The findings of the study by Professor Keith Hawton of the Department of Psychiatry at the University of Oxford and colleagues is published in the journal PLoS Medicine.
The withdrawal of co-proxamol has not seen an increase in deaths involving other pain killers.
Co-proxamol, a prescription pain killer containing paracetamol and the opioid dextropropoxyphene, was implicated in a fifth of drug-poisoning suicides in England and Wales between 1997 and 1999.
It was withdrawn completely from use in the UK during the period 2005 to 2007, mainly in response to concerns over the drug’s widespread use for suicidal poisoning.

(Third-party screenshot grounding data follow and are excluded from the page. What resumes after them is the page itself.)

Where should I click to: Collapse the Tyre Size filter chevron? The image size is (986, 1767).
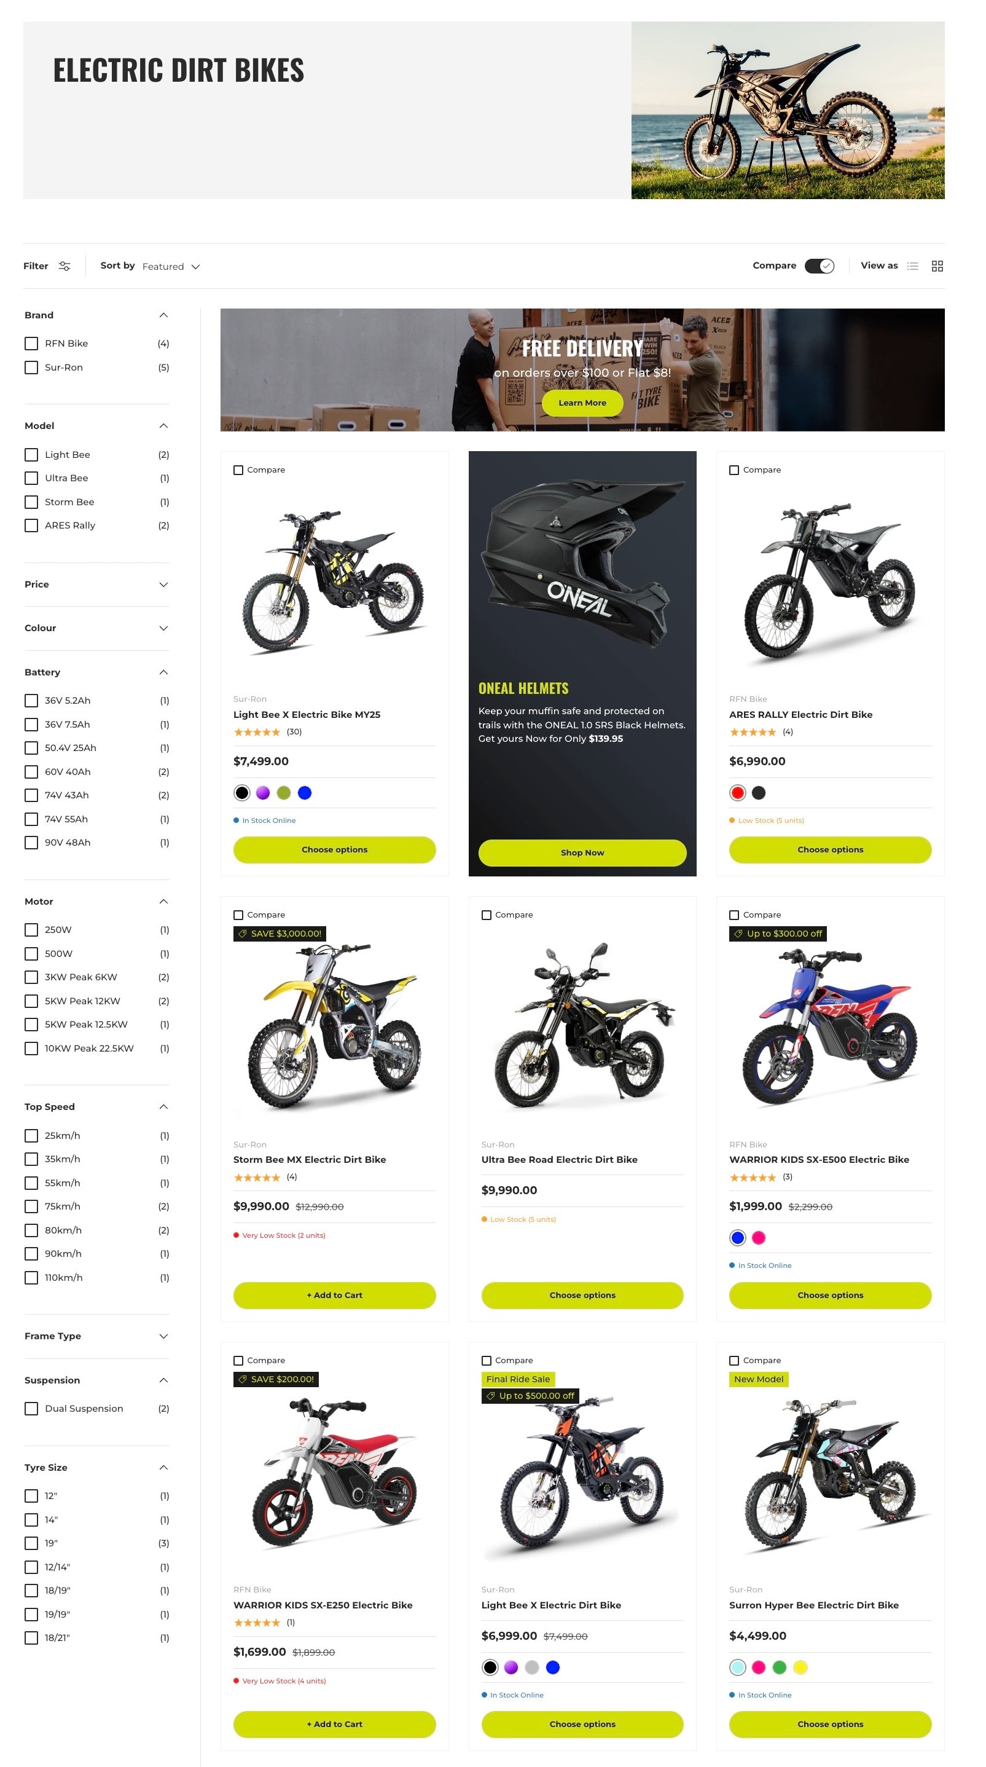tap(163, 1467)
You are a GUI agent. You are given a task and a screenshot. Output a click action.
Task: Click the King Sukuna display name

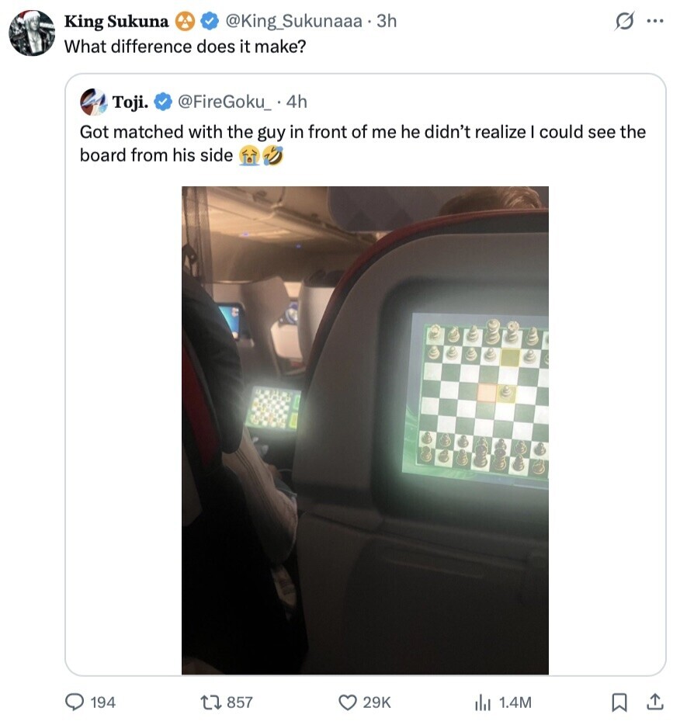(116, 21)
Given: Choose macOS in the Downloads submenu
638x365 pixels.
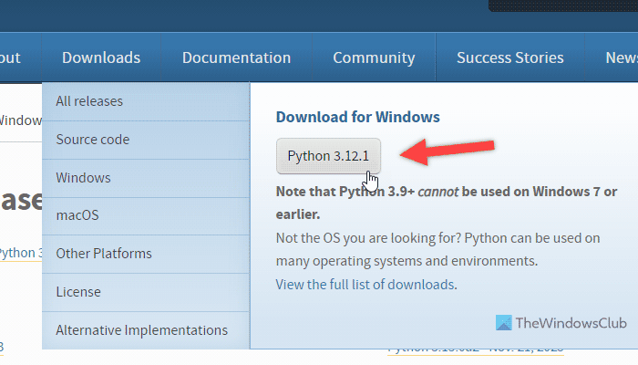Looking at the screenshot, I should pos(77,215).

A previous study by the same research group showed a reduction in the number of co-proxamol-related suicides during this three-year withdrawal phase and no evidence of an increase in deaths from other prescription pain killers. The team have now looked at the longer-term effects of co-proxamol withdrawal.
Professor Hawton and colleagues assessed the impact of co-proxamol withdrawal in England and Wales by comparing data on pain relief prescribing and suicide rates collected between 1998 and 2004 with data collected between 2005 and 2010.
They found that on average, from 2008 to 2010, there were 20 deaths related to co-proxamol per year, including suicides and accidental poisonings. It was more than 250 per year during the 1990s.
The researchers found little evidence of a change in the number of deaths involving poisoning from other drugs after co-proxamol withdrawal, in spite of increased prescribing of these alternatives.
The findings suggest that the withdrawal of co-proxamol in the UK, and possibly elsewhere, should have major beneficial effects on suicide rates, though the authors note that they did not investigate suicides related to the use of multiple drugs or investigate whether suicides involving methods other than drug-related poisoning have increased since co-proxamol withdrawal.
‘Now that prescribing of the more toxic constituent of co-proxamol (dextropropoxyphene) has been withdrawn throughout Europe, and production has ceased in the US and Canada, the impact of this initiative should be evaluated on a larger scale,’ the researchers say.
The study was funded by the National Institute for Health Research with extra support from the Oxford Health NHS Foundation Trust and the Manchester Mental Health and Social Care Trust.